Carbonara

Vegan Carbonara

Carbonara is a Italian pasta dish traditionally made with cubes of pork in an egg yolk sauce served and with grated hard cheese. This isn’t a dish that had landed in my corner of small-town Britain before I turned veggie as a teenager so I realised I’ve never actually tried it. This vegan version is therefore an approximation, but it tastes pretty divine all the same. For the bacon bits, we have used our popular Smoky Sweet Marinade for the tofu and cut the strips into small pieces but for speed you can substitute with shop-bought bacon. The sauce is rich, smooth and creamy, with a suggestion of egg, it’s not a flour-based white sauce, so the Carbonara Gods have allowed us to use their hallowed name.

 

INGREDIENTS

Tofu Ingredients

400g firm tofu, well-pressed

1 portion of Smoky Sweet Marinade

Pasta

500g spaghetti – cooked according to package instructions (this should be enough for 4)

Sauce Ingredients

200g silken tofu, lightly-pressed

1 tbsp lemon juice

1-2 tbsp plant-based milk

1 tbsp sweet miso

2 tbsp nutritional yeast

1 tsp Dijon mustard

1 tsp garlic powder

1/2 tsp turmeric

1/2 tsp kala namak (replace with sea salt if you don’t have this)

Ground black pepper

Vegan Parmesan Ingredients

Vegan parmesan is available in the vegan section of good supermarkets or online. Otherwise, you can make your own.

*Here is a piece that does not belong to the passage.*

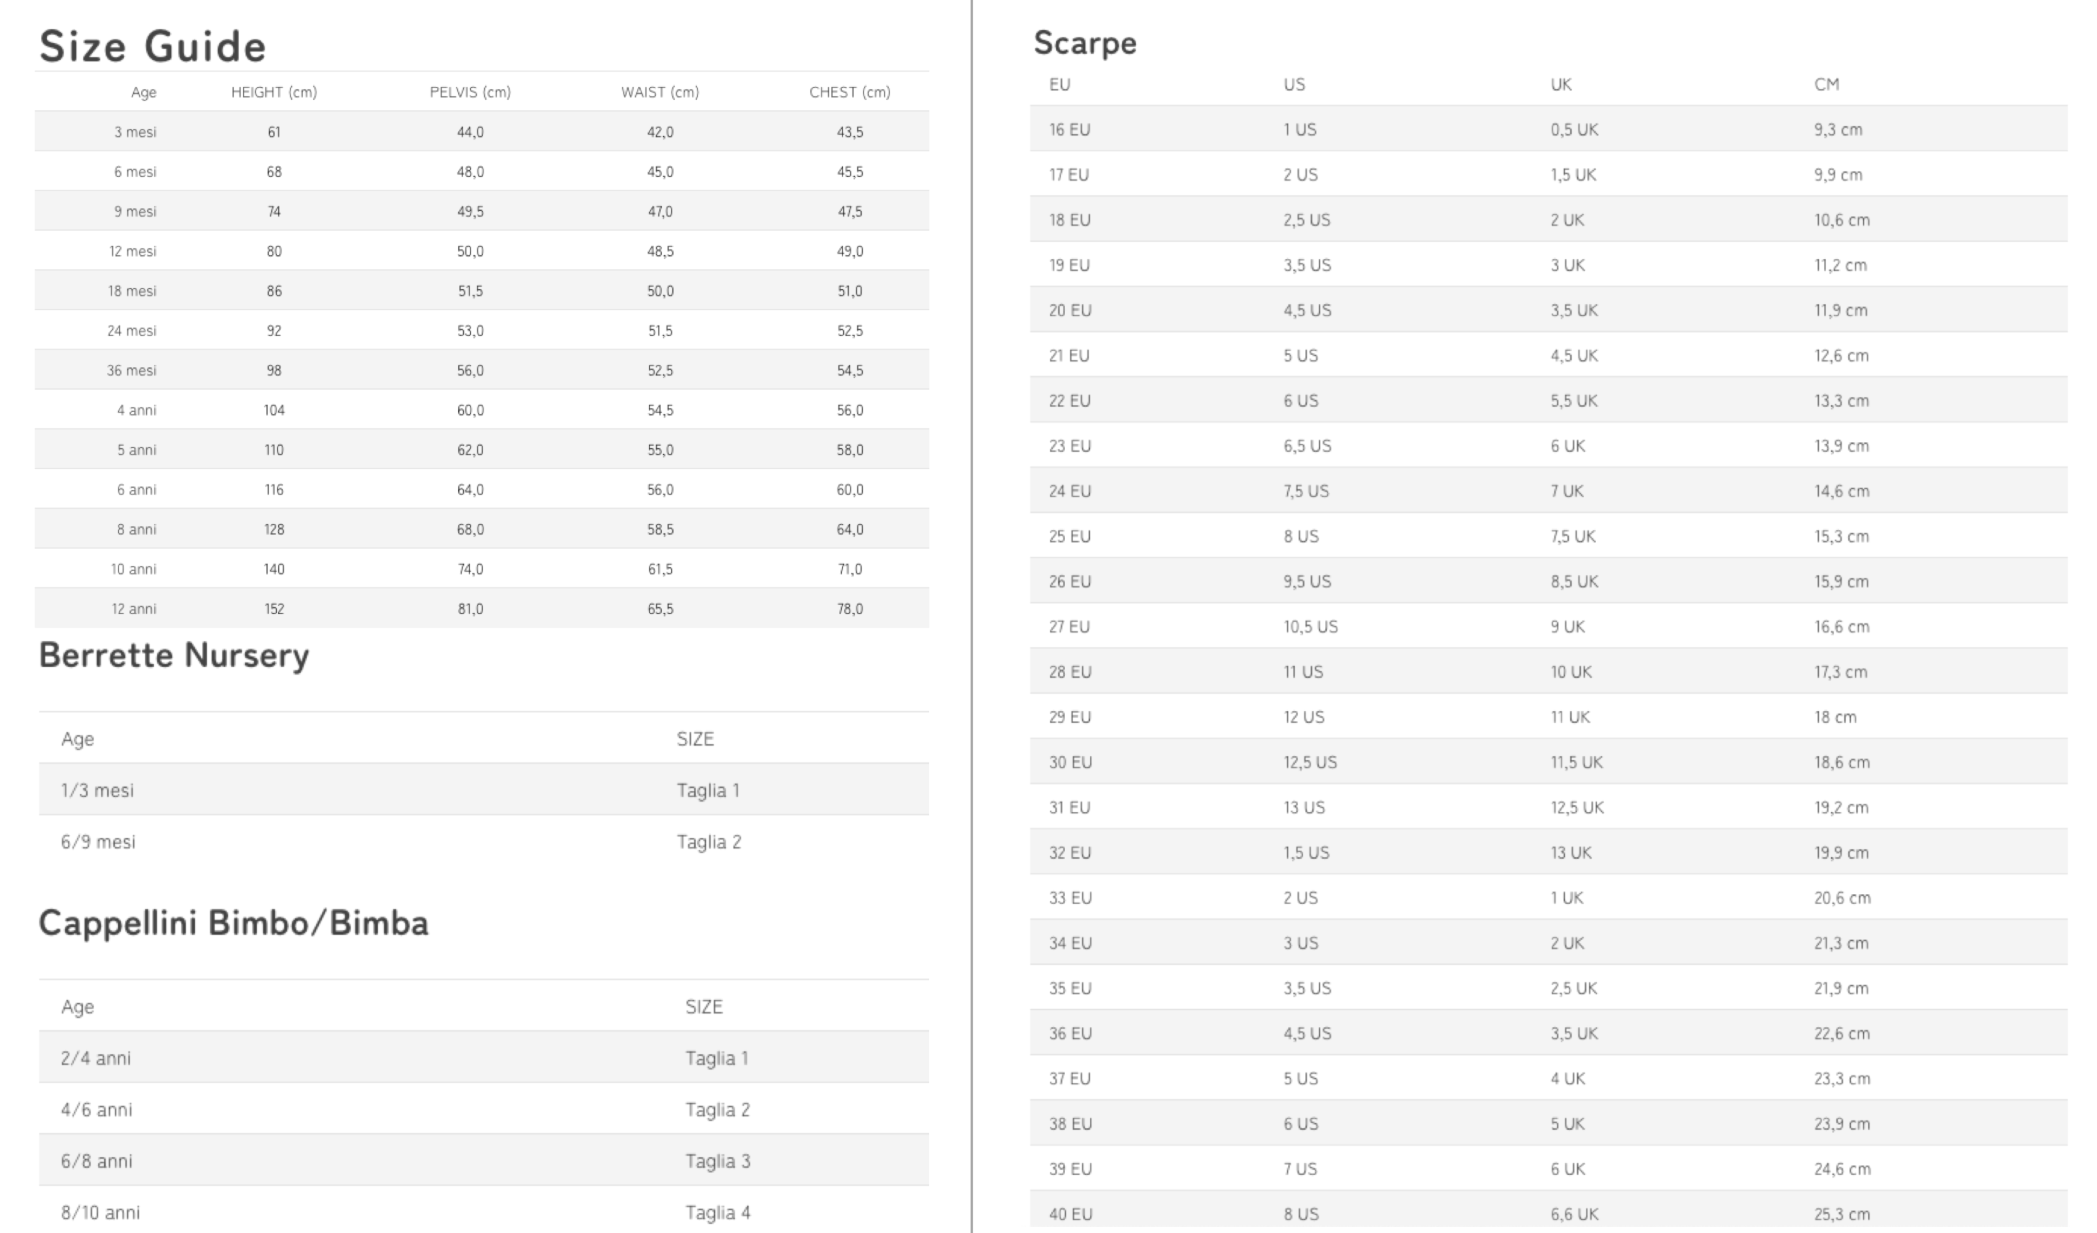Click the Scarpe heading
The width and height of the screenshot is (2097, 1233).
pos(1084,42)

1 cup cashews, walnuts, macadamia nuts (or a mixture of them) or for a nut-free version, sunflower or pumpkin seeds

1/3 cup nutritional yeast

1 tsp salt

METHOD

Tofu Method

You can use one of the many varieties of vegan bacon (fackon?) that are on the market now. They are really good now. Cook the bacon strips according to instructions and allow to cool. Cut into small cubes ready to assemble your dish.

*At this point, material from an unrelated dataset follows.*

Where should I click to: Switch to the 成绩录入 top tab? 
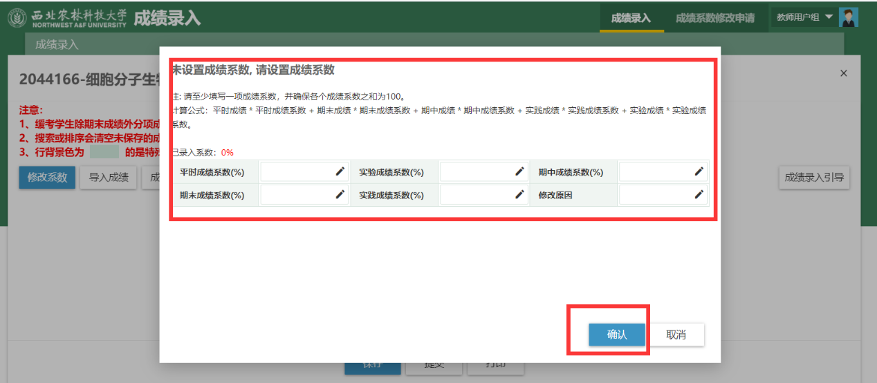(631, 18)
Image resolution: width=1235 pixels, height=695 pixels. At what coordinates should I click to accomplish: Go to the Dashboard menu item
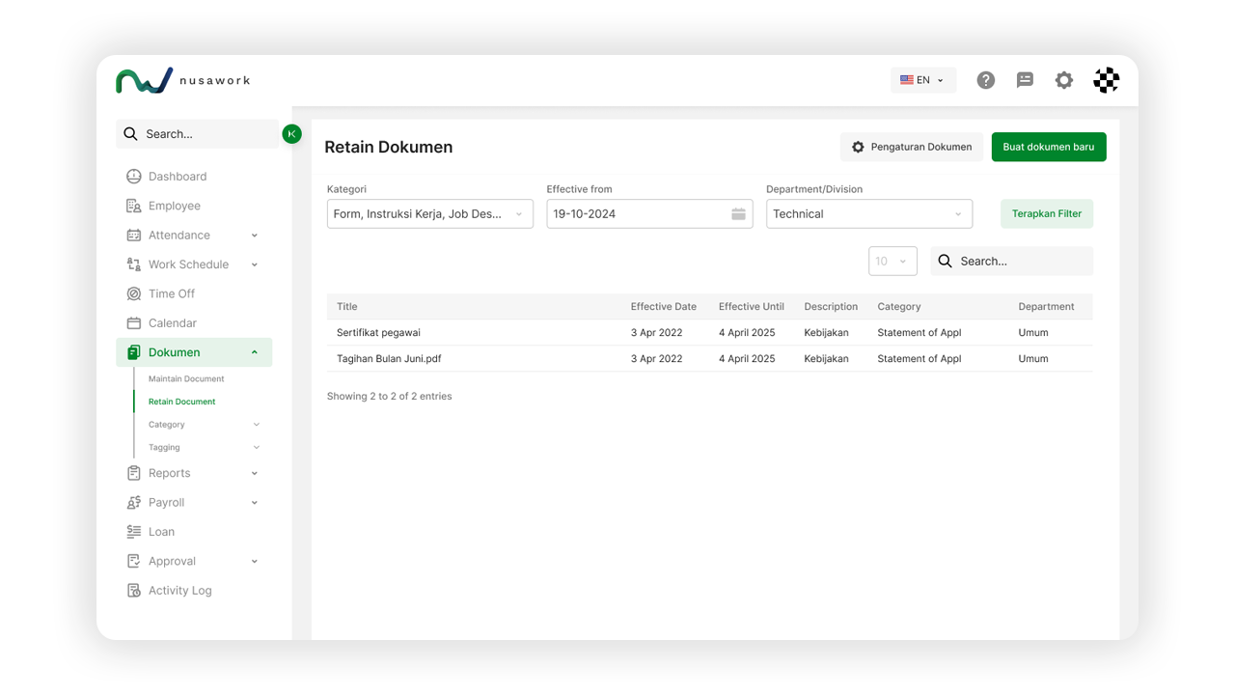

Otherwise, follow the steps in the Smoky Sweet Marinade Recipe to create your own vegan bacon using well-pressed tofu.

Sauce Method

Put all the sauce ingredients into a blender and mix till smooth. Drain the cooked spaghetti and return to the pan. Add the sauce to the cooked pasta and stir to ensure the pasta is completely coated in sauce. Warm gently and add the ‘bacon’ bits to the pan, folding to ensure they are evenly distributed. Serve when bubbling hot with optional vegan parmesan.

Parmesan Method

Wizz together and store in a jar in the fridge. Add to pasta dishes, salads, soups..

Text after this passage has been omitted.